Many a times I have stumbled upon questions like –
1) Why does developer need to build multiple apk’s to target different versions, screens, etc.?
2) Why do even a single change in the code ends up in updating entire Apk file? and so on.
The recently announced ‘Android App Bundles’ seems promising in resolving many of the issues.
So, what is an app bundle?
App bundle is a zip file which contains compiled code and resources. Unlike .apk file, .aab file will be generated and submitted to play store. The latest android studio 3.2 has this facility. App bundles defer the apk generation and signing to google play.
What do app bundles contain?
2) Assets/ resources / libs
3) Also, it generates a resource mapping table files (.pb) for assets, resources, etc. which is the key for forming generating different .apk files at a later stage
What about support for CI/CD?
If you are using any CI/CD tool like Jenkins, then there is a gradle command to generate the app bundles. Nothing really changes your build generation flow, except that you have to have gradle version of 4.6.
Now, let’s see different features provided by app bundle.
Feature 1 :: Smaller Apk files on targeted devices –
Once when the app bundle is uploaded to play store, it generates multiple apk’s called split apk’s. It generates base apk and multiple configuration apk (density, ABI, Language). Later, the designated (base+density+ABI+language) apk will be distributed for installation on the target devices using play store.
Does app bundle work for all the android versions?
Yes, from the developer perspective, it will be app bundles that will be submitted to the play store. However, the concept of split apk’s are supported only from Lollipop and above. In that case, for the android versions under 5.0, play store will generate multi-apk’s with ABI and density alone. They generally include all of the language in every generated APK.
So, for a given smart phone the density configuration and AIB configuration will be the same and won’t change over time. What happens when the user tries to change the default language in the device?
Play store will recognize this change for the list of applications which used dynamic delivery on the phone. Once when it senses a change, then it would automatically try to download the new language specific split apk. If it could not connect, then it would continue working on the same default language.
Feature 2 :: On-demand delivery of select modules –
Capability for users to install a piece of application and use it only when user need it. Also, additionally they can even uninstall the dynamic features from the app itself. User need not goto settings to uninstall dynamic features delivered through dynamic delivery. Rather installation and uninstallation of these extended modules are user experience within the app itself.
This is definitely going to change the way the applications will be architected.
‘Multiple apps versus single app with multiple on demand features’.
Let us take the example of Facebook. Currently Facebook and Facebook Messenger are 2 different apps. I am sure this was built this way to have good user experience and also to make 2 light weight apps and not one heavy weight apps. But with dynamic features in place we can even re-architect the FB apps as one app and render the Messenger app as dynamic feature or the vice versa.
Now let us take an enterprise employee productivity application which may have variety of features like timesheet, appraisals, feedback, helpline, support desk, etc. With dynamic features the base app may just contain the authentication and the list of apps alone. All of the functionalities under every productivity tool can be served on demand taking advantage of dynamic features using dynamic delivery.

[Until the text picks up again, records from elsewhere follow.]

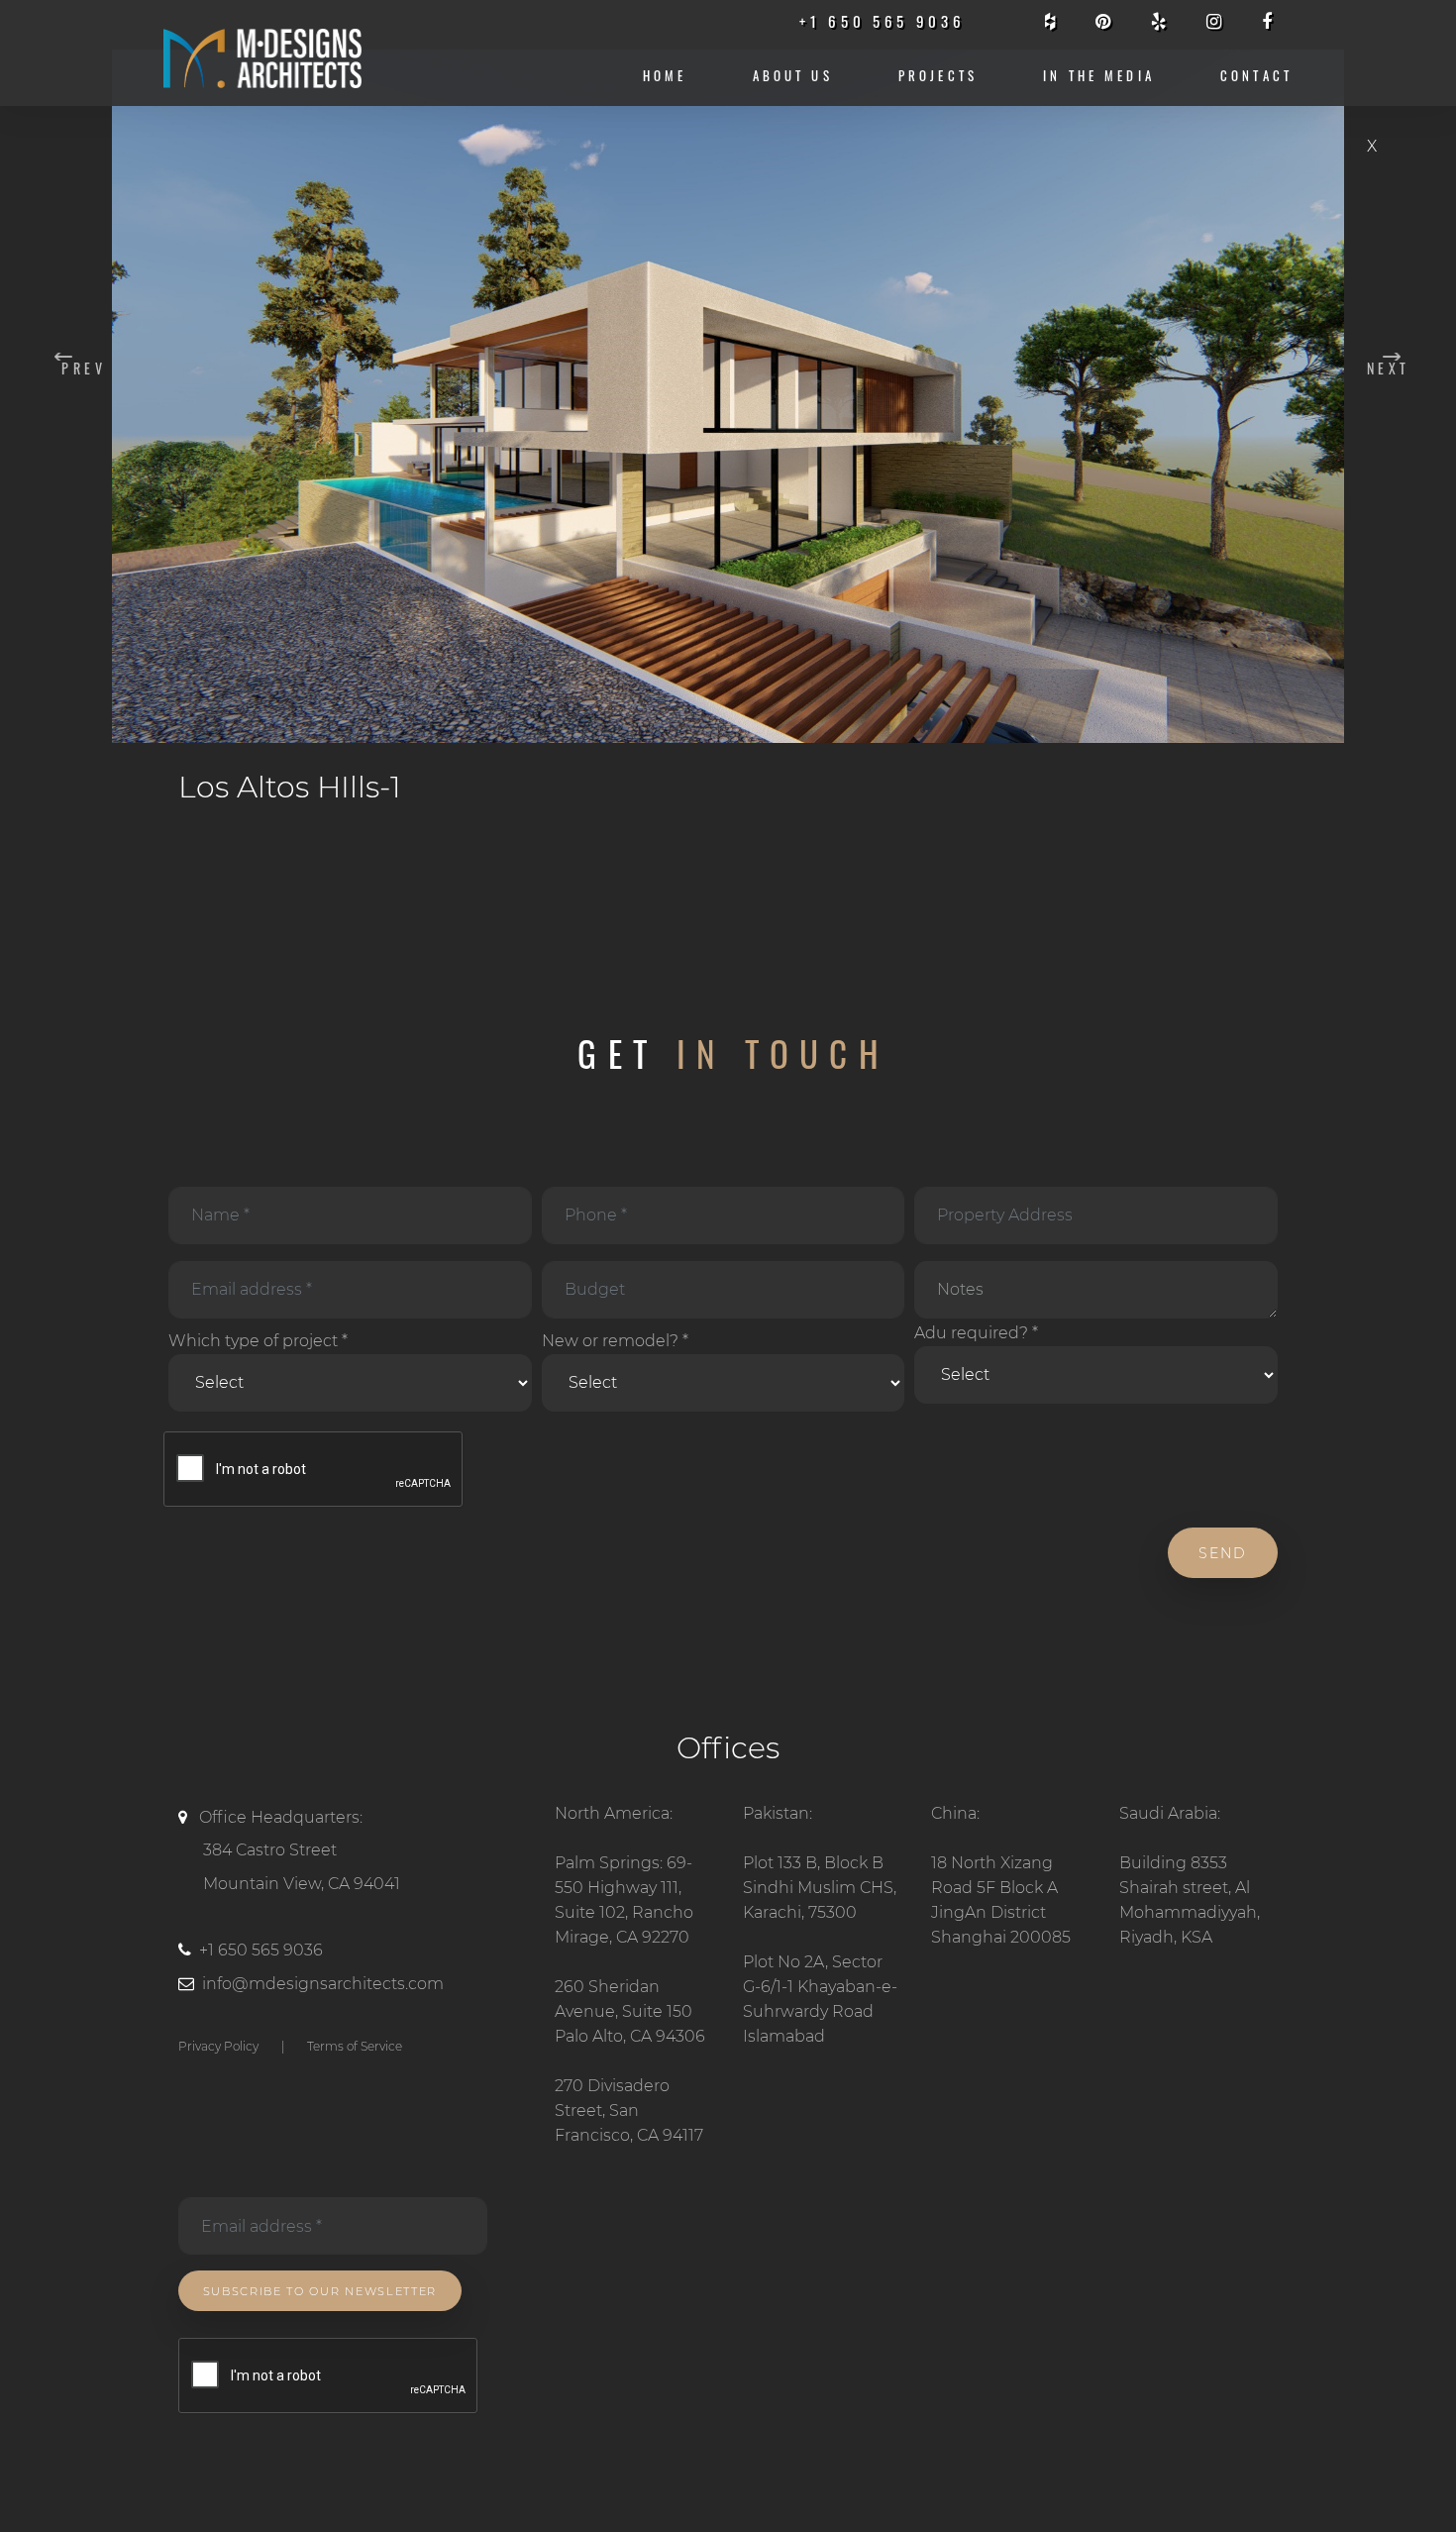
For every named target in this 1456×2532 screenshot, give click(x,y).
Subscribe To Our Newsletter (320, 2291)
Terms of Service (354, 2046)
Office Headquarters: (299, 1850)
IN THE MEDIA (1099, 75)
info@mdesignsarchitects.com (323, 1983)
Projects (938, 75)
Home (665, 75)
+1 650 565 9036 (261, 1950)
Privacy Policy (218, 2046)
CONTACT (1256, 75)
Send (1222, 1553)
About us (793, 75)
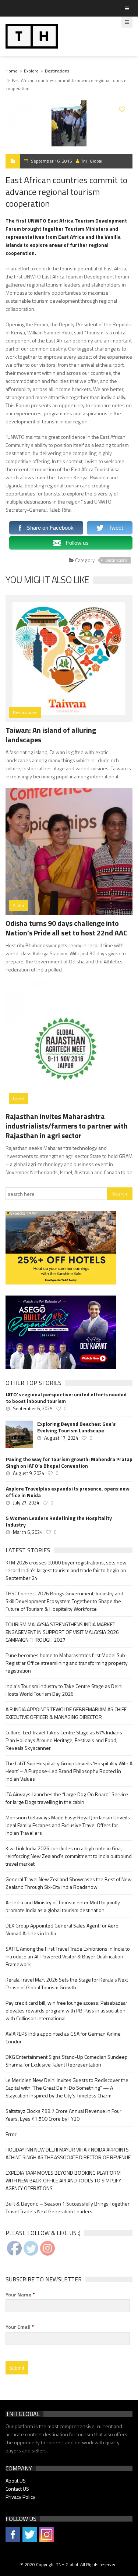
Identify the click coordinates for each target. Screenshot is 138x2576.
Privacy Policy (20, 2497)
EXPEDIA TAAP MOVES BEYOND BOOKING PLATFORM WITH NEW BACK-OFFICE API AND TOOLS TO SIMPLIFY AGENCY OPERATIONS (63, 2180)
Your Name (20, 2294)
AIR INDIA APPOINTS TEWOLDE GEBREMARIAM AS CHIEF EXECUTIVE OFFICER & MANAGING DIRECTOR (66, 1713)
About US (16, 2480)
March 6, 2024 (27, 1532)
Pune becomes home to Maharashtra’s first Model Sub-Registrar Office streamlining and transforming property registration (67, 1662)
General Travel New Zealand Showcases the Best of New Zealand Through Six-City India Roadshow (69, 1883)
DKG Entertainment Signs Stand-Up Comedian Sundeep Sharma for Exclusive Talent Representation (67, 2060)
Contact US (17, 2488)
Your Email (20, 2327)
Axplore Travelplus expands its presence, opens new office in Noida (68, 1492)
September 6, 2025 (32, 1408)
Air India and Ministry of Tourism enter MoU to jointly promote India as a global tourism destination (63, 1906)
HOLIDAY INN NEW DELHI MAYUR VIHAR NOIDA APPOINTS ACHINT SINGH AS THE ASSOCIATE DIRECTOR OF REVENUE (68, 2153)
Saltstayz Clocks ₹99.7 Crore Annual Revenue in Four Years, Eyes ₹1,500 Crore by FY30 (63, 2114)
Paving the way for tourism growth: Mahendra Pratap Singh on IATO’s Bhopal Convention (69, 1462)
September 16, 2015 (51, 160)
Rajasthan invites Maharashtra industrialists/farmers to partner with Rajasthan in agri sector (67, 1126)
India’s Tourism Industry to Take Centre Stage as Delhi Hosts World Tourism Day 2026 (64, 1690)
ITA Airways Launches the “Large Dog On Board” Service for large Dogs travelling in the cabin (67, 1798)
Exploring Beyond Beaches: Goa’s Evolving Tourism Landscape (76, 1427)
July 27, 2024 (26, 1502)
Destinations (57, 70)
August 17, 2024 (61, 1438)
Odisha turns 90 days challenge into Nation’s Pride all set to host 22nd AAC (66, 927)
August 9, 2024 (28, 1473)
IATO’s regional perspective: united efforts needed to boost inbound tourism (66, 1397)
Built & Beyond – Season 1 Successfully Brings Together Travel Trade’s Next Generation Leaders (68, 2207)
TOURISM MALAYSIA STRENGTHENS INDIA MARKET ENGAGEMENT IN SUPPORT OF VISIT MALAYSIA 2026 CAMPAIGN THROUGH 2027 (62, 1632)
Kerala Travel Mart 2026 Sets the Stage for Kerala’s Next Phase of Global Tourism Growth (67, 1983)
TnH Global (91, 160)
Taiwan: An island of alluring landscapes (51, 734)
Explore (31, 70)
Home (12, 70)
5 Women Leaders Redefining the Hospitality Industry (59, 1521)
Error (11, 2134)
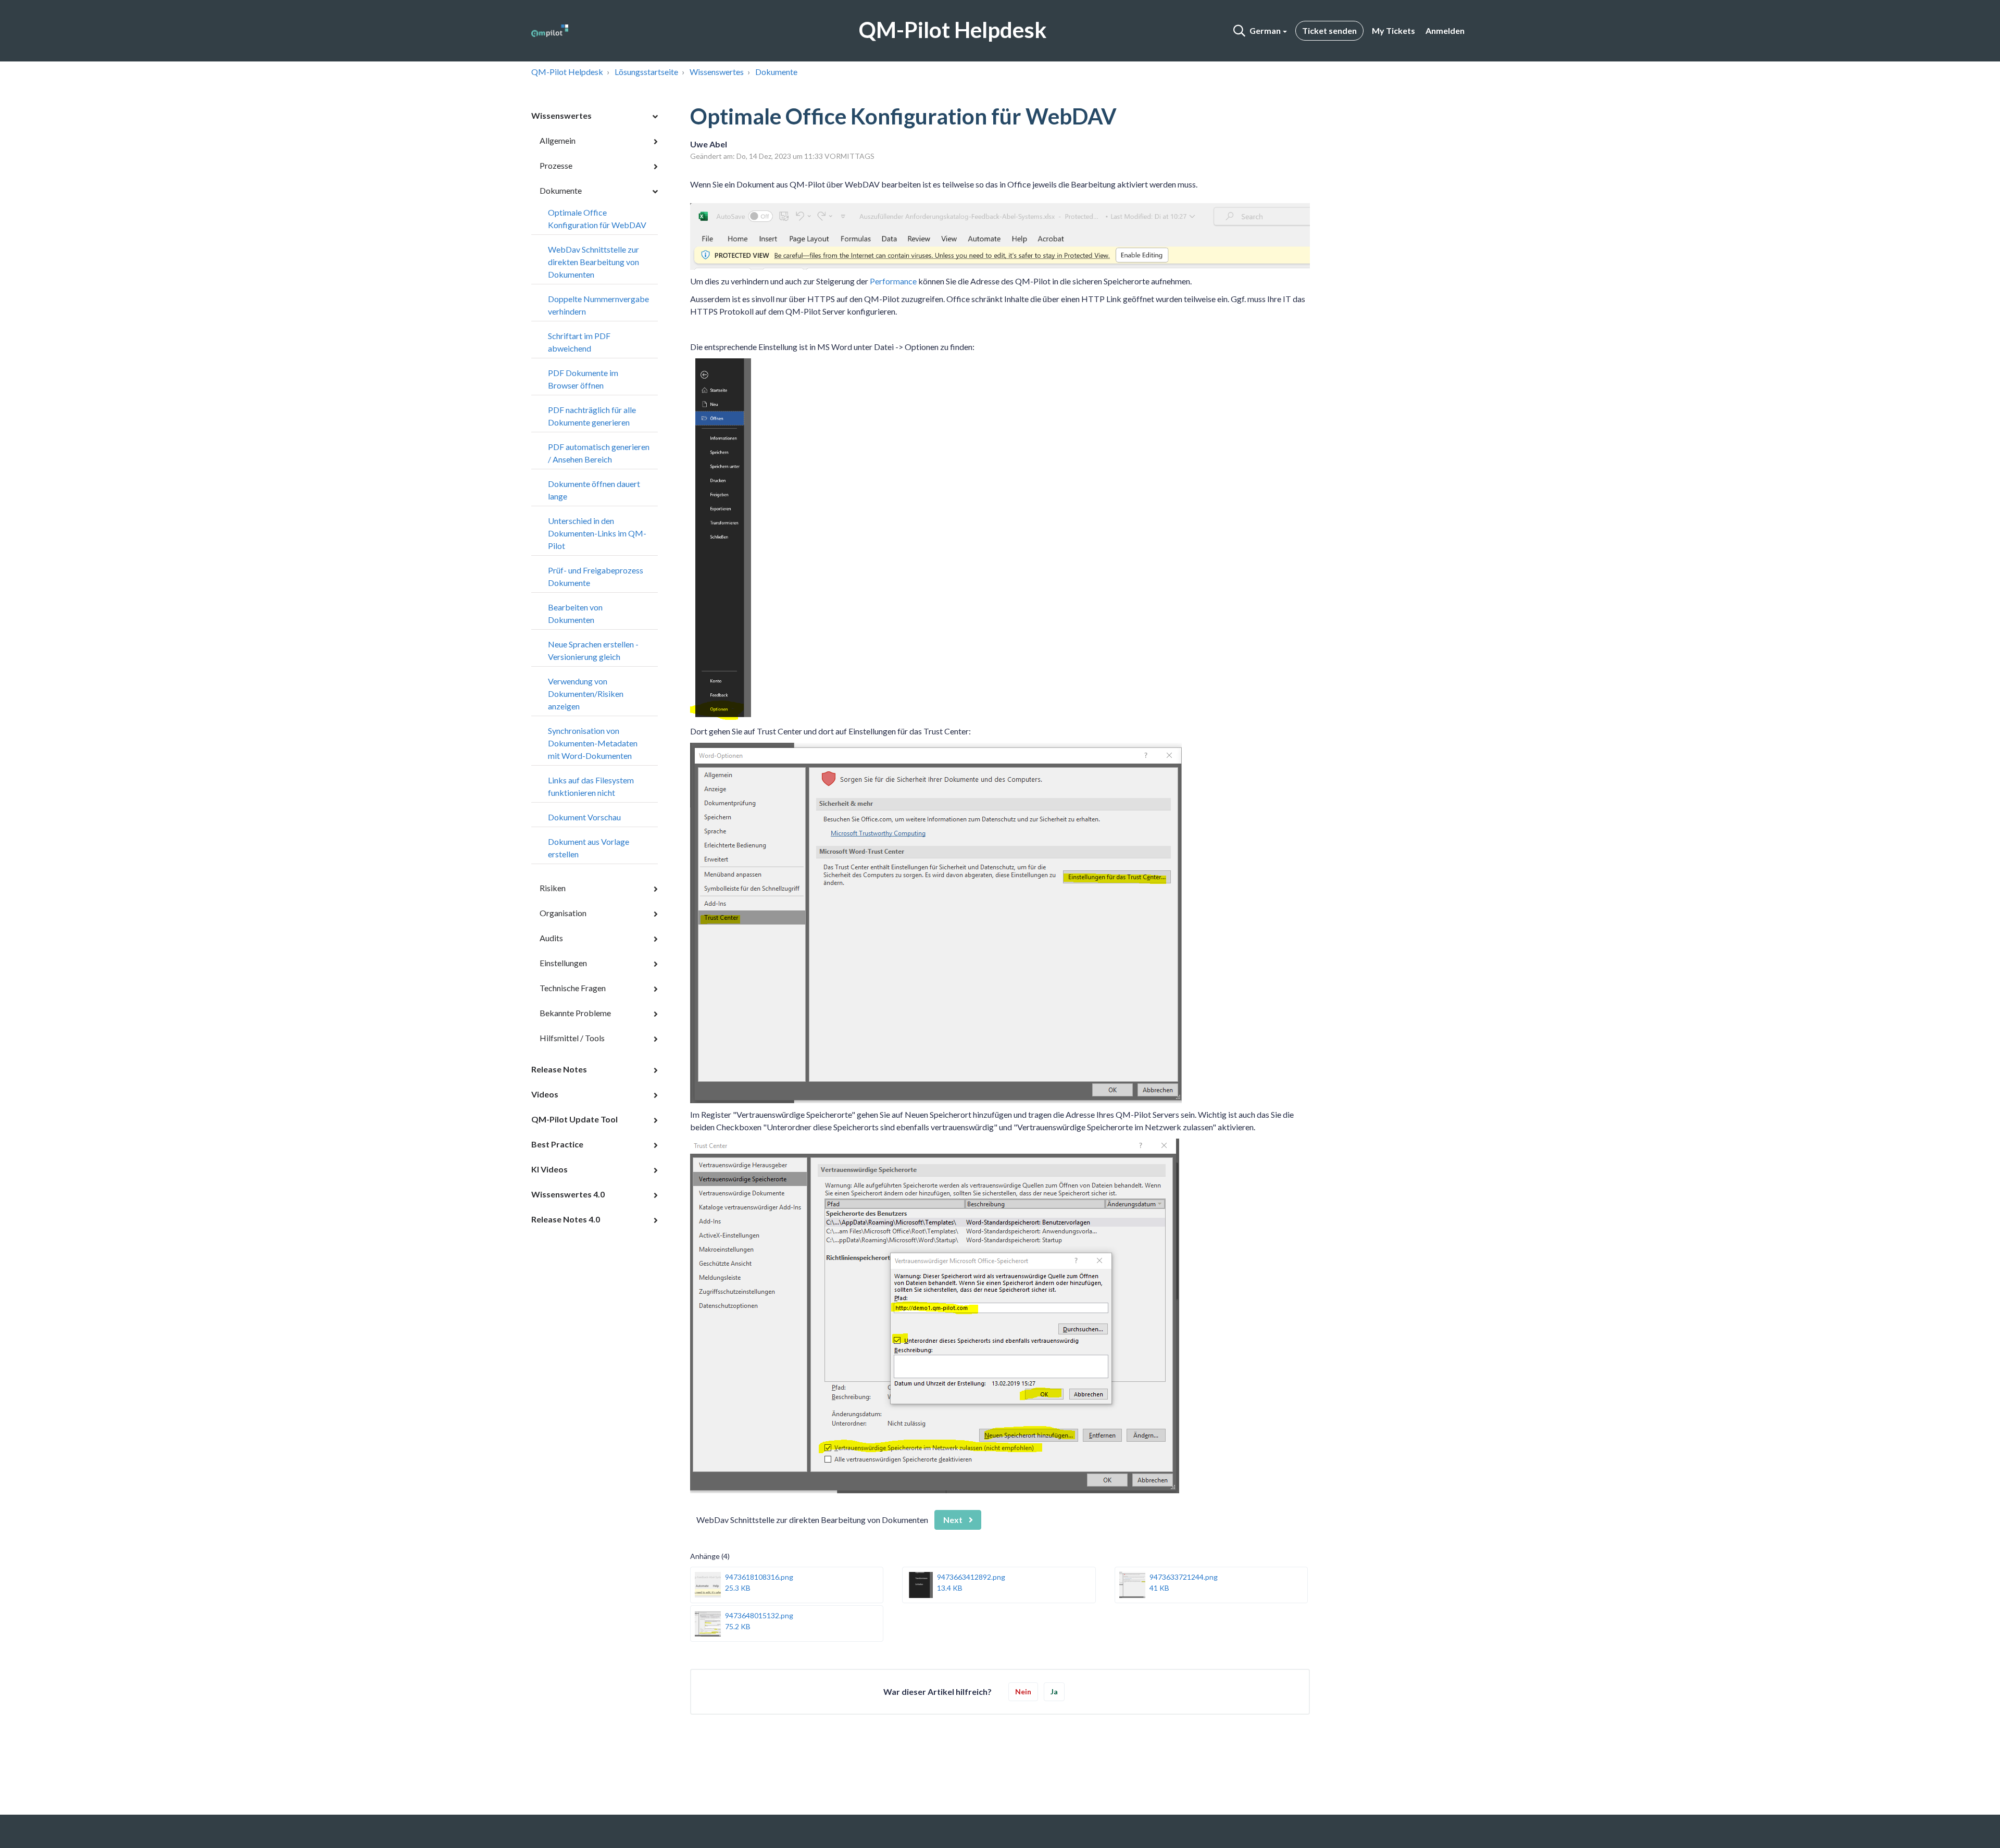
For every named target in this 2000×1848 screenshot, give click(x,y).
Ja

Feature 3 :: Instant apps support through bundles –
We all know the purpose of instant apps. Instant app gives the user a chance to experience and try the app without even installing the app.
Android app bundle consolidates even instant app generation efforts within its umbrella. App links are still the same as how we used to do for instant apps earlier.
The change is in the way we declare intent filters in the manifest file and the way declare productFlavors in build.gradle.
How to release instant apps in play store?
Once when app bundle is generated then navigate to android instant apps tab in google play developer console and submit your app bundle. This is the same as old instant apps distribution. You submit the app bundle in instant apps section separately.
Finally, how do I test all of these features that was discussed above?
All of these features can be tested in 2 ways. I would like to call this as dev testing and QA testing.
1) Dev testing – You can use BundleTool to test all of these features.
2) QA testing – We can create internal test in google play console and make it available for selected QA testers.
It will be interesting to know how android app bundle is going to change the way applications will be architected and distributed over time.